Tackling such issues will likely involve brushing up against systemic issues in American medicine. Medicare reimbursements that support educational activities run through hospitals, not outpatient clinics. In addition, outpatient-based physicians who might be inclined toward teaching are working under great pressure to boost productivity and profitability.
“If we’re truly going to value Oslerian medicine going forward, some of these incentives are going to have to change, and that includes the reimbursements,” says Ziegelstein.
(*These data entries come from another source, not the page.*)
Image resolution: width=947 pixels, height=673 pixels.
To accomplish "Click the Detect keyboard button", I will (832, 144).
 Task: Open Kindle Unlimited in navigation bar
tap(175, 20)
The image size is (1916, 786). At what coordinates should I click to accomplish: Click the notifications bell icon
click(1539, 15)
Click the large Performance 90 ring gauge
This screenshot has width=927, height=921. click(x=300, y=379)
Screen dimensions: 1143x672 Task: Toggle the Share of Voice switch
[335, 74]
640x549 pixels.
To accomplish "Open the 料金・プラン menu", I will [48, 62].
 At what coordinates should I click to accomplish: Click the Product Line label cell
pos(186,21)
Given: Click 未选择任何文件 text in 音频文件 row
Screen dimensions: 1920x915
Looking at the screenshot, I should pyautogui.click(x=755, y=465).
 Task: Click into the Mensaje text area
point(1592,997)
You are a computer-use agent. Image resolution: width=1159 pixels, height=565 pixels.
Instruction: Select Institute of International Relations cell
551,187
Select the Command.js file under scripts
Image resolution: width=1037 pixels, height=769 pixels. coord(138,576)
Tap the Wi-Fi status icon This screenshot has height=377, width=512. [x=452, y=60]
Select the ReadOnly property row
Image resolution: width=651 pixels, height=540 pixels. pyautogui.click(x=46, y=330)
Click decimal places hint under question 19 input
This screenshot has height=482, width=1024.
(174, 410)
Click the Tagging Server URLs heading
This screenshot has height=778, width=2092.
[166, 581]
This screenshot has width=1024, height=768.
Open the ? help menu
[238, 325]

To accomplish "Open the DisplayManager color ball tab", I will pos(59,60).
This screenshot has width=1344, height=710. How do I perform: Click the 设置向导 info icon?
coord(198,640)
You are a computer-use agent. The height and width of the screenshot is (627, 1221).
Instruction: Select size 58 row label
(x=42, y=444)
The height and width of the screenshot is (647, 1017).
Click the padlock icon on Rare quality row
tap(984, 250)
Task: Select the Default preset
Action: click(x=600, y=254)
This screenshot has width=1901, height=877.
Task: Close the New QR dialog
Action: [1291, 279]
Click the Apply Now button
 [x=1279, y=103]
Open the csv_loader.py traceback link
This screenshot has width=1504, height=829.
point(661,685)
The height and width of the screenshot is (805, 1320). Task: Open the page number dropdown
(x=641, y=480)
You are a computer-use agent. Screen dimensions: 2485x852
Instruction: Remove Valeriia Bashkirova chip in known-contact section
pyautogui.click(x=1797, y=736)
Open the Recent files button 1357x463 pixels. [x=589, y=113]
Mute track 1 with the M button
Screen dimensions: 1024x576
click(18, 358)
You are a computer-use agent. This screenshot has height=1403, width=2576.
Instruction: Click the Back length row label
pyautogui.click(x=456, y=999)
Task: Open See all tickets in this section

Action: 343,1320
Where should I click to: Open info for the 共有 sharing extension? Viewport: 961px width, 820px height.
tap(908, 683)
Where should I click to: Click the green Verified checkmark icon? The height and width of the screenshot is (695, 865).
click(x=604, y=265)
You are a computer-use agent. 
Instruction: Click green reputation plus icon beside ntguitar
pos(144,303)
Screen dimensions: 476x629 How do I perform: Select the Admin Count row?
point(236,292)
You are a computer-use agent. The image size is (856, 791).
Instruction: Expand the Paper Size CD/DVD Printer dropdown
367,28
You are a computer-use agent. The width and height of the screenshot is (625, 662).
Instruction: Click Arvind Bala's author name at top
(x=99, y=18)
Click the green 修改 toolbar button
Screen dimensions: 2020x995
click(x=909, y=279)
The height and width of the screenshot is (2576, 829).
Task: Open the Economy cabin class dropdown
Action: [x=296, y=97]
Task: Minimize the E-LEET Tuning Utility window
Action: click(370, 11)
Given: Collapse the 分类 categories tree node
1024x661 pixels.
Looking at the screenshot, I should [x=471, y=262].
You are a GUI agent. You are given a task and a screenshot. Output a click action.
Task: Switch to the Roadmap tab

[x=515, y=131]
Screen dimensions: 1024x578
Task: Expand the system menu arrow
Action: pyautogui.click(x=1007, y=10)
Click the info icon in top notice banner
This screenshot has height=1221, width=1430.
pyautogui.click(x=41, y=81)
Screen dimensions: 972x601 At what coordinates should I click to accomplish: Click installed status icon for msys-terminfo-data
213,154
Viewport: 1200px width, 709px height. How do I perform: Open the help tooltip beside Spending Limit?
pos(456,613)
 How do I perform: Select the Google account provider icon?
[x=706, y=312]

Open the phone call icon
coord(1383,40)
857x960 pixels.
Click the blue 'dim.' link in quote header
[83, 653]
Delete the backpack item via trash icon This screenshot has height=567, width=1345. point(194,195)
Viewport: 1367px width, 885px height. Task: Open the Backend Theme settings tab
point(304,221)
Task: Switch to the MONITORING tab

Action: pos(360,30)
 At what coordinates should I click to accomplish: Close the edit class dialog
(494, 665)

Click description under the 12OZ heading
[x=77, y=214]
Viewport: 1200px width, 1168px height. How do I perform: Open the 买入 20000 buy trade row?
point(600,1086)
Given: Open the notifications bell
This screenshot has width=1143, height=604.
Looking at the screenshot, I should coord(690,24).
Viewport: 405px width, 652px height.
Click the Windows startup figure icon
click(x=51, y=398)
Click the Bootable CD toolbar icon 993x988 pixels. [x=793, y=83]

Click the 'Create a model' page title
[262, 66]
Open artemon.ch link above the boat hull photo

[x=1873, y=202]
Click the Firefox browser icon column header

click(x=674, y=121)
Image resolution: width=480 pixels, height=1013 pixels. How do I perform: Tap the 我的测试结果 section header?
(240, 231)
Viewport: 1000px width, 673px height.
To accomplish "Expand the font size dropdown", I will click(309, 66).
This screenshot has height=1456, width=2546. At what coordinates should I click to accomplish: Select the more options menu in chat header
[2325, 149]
“We look, fascinated, at molecular physiology and no longer at how the body works as a whole, how whole organs fail. This is a huge shift in the ground for all disciplines of medicine. It’s thrilling, but it’s also a big challenge.”
Thomas Traill
Grappling with Uncertainty
Many of Christmas’ geriatric patients are in their 90s. Some are frail, vulnerable and dealing with multiple chronic ailments. She paints a hypothetical-but-true-to-life portrait in which the ordeal of a testing procedure may prove more of a burden than the possible disease, or a new, standard-of-care medication might have side effects that raise the risk of a debilitating fall.
“These get to be really complex questions in geriatrics,” she says, “and the answers often depend on what the patient’s goals are for whatever time she’s got left on this Earth. The new biological monitors and the new molecular medicine, we need to embrace those as tools. But that’s all they are: tools. They’ll never be a replacement for working to understand the whole person and setting your sights on helping them live better lives, as they understand that to mean.
“One thing we really have to focus on in medical education is teaching our trainees the importance of sitting with patients in an attentive way,” she says. “It takes explicit teaching to help them learn to truly focus, to quiet their minds and put aside the hundred other things racing around in there.”
This was a lesson that Garibaldi says he didn’t “fully appreciate” until he got the opportunity to spend more time in outpatient settings.
“What I started to see more clearly is how often in medicine we don’t know the right answer,” he says. Facing such uncertainty, he might need to recommend a treatment he’s unsure is going to work. Or he might suggest sitting back, hoping that time and further testing will show the way to a proper course.
“In those moments, you need to engage in shared decision-making with the patient,” he says, “and that’s going to be a very difficult task if you haven’t spent time getting to know that person and understanding their goals and preferences. Many times, the right answer depends more on the patient’s values than on the disease.”